Zur Zeit wird gefiltert nach: LINKE im Itzehoer Rat

29. November 2016 Ernst Molkenthin

Zauberkünstler oder Hasadeure?

Altkanzler Helmut Schmidt sagte einmal: ,,Wer Visionen hat der muss zum Doktor“

Doch zurück zur Haushaltsführung wir führen seit 2010 unser Konto debitorisch, d.h. wir können unser Konto nicht aus eigener Finanzkraft ausgleichen, ohne eine unattraktive Steuerbelastung anzuschieben die  jede Investition in Schaffung von Arbeitsplätzen und daraus schlussfolgernde Kaufkraft für Itzehoe im Keim erstickt.

Bei dieser Art der Haushaltsführung sprechen wir von Investition in Hoffnung. Beleihen wir weiter unser Eigentum weiterhin ungebremst mit Krediten, bis zu dem Zeitpunkt wo nichts mehr zu beleihen ist , ist die Pleite absehbar.

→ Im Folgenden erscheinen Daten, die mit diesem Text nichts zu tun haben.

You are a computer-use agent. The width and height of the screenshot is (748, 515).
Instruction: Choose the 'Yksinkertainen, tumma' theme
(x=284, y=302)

Die Schlussfolgerung ist dann die Privatisierung von Stadt - Bad, Theater, Bibliothek und Stadtwerke mit Strom, Gas und Wasser. Es folgt daraus die Pleite der privaten Haushalte, was das für die Bürger der Stadt Itzehoe bedeutet muss nicht erklärt werden.

Eine ganze Stadt in Hartz IV.

Gewiss, das trifft heute noch nicht zu aber wenn  die Bürger der Stadt Itzehoe nicht rechtzeitig gegensteuern  trifft dieser Fall in naher Zukunft ein. Es ist richtig, dass eine Kommune nicht Pleite gehen kann, aber wären wir ein Wirtschaftsbetrieb würden wir den Straftatbestand der Insolvenzverschleppung begehen.

Zum Schluss noch ein klärendes Wort zum Hasardeur.

Ein Hasardeur ist ein Mensch, der unkalkulierbare hohe Risiken eingeht und dabei seine Sicherheit weniger eigener Einsicht und eigenem Können als einem wohl gesonnenen Schicksal überantwortet. Er stellt sachliche Analysen der realen Gefahrenlage und Überlegungen zu den Folgen seines Tuns hinten an und spielt damit leichtsinnig mit seinem und anderer Menschen Leben bzw. Hab und Gut.